A warmer Mars, of course, means the planet could become more amenable to sustaining or even evolving some forms of life.

Like Earth, Mars goes through seasonal and epochal cycles in which the climate systems change over very long periods of time (hundreds of thousands or even millions of years). One of the important factors that shapes what these changes will look like is the planet’s tilt on its axis. Earth’s tilt is about 23.5 degrees and varies about 2 degrees over millions of years. Mars’ tilt? About 25 degrees but fluctuates by as much as 60 degrees during the same time span. Yikes. It’s a consequence of the red planet’s proximity to Jupiter and the latter’s gravitational effects, as well as the lack of a moon as big as Earth’s.

The top 100- to 300-meter layers of ice show a stark change in properties between an ice age and an inter-glacial period. In the highlighted boxes, layers below the blue line show migration of spiral features toward the left (yellow and orange lines). Above the blue line, those features disappear or reverse migration direction, an indication of changes in accumulation rate and wind patterns associated with climate change.

Southwest Research Institute

And that tilting means the amount of sunlight that hits a certain spot of the surface changes much more radically.

“Because the climate on Mars fluctuates with larger swings in axial tilt, and ice will distribute differently for each swing, Mars would look substantially different in the past than it does now,” Smith said in a news release. “Furthermore, because Mars has no oceans at present, it represents a simplified ‘laboratory’ for understanding climate science on Earth.”

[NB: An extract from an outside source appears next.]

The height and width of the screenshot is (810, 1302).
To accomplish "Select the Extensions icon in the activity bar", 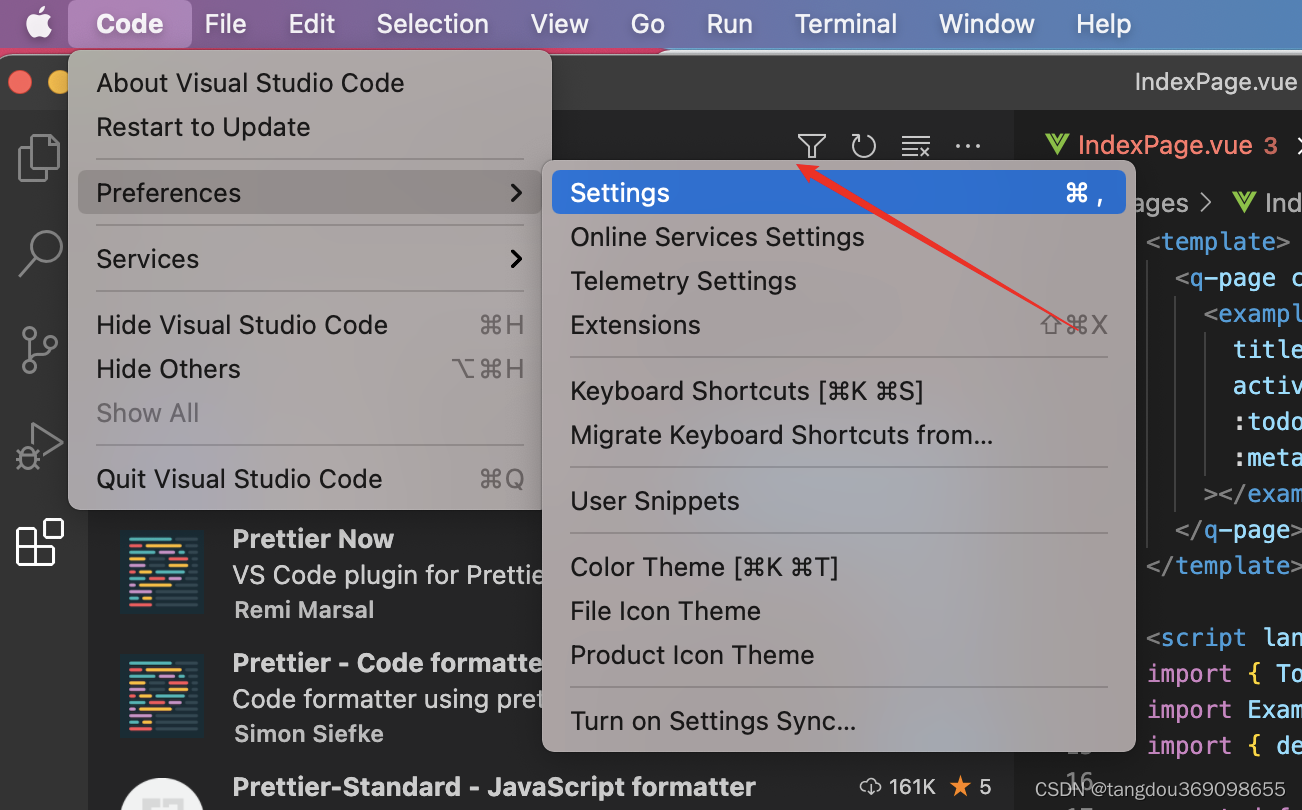I will [x=38, y=542].
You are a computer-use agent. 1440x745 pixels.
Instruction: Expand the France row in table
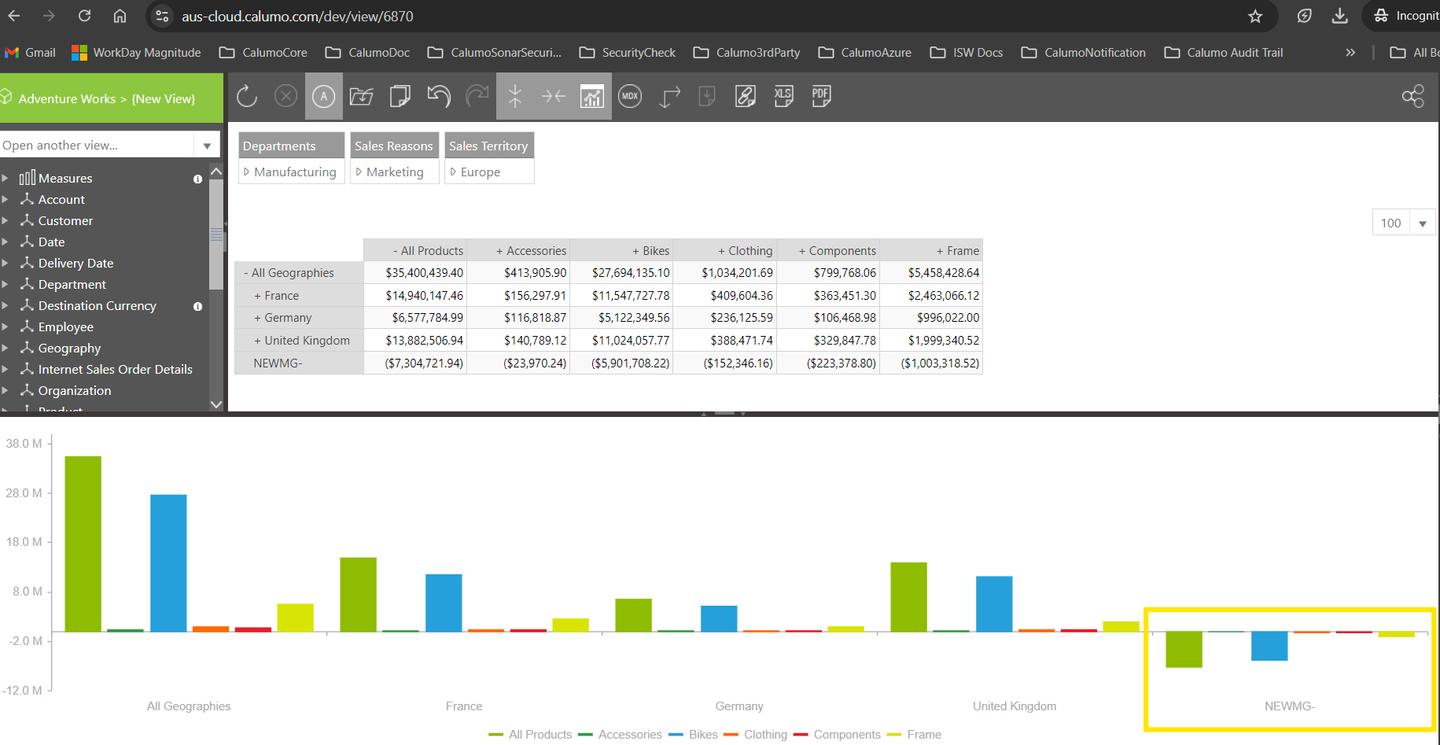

Smith and his team have mapped the ice deposits on the north and south poles for the first time ever, and found that an ice age on Mars began about 400,000 years ago. The research team also found that such accelerated accumulation had occurred and that there was enough ice to cover the entire planet under a two-foot layer.

Mars seems to be coming out of its ice age and could warm up.

More intriguing, however, is what happens next. With such a capacity to change climatic activity so quickly, Mars seems to be quickly coming out of its ice age and could potentially warm up. The poles will probably lose some of that ice, and the surface of the rest of planet could warm up considerably.

The problem, of course, is that Mars still doesn’t have an atmosphere that could keep liquid water on the surface in large quantities. The prospect that Mars could naturally retrieve its once-vast reserves of lakes and oceans is almost impossible unless the planet miraculously gets a robust atmosphere back. Life might have a better chance of surviving, but there’s no way the environment will be anything as vibrant or diverse as what we find here on Earth.

Nevertheless, if we fast-forward a couple-hundreds of thousands of years, Mars will probably look like nothing we’ve ever seen.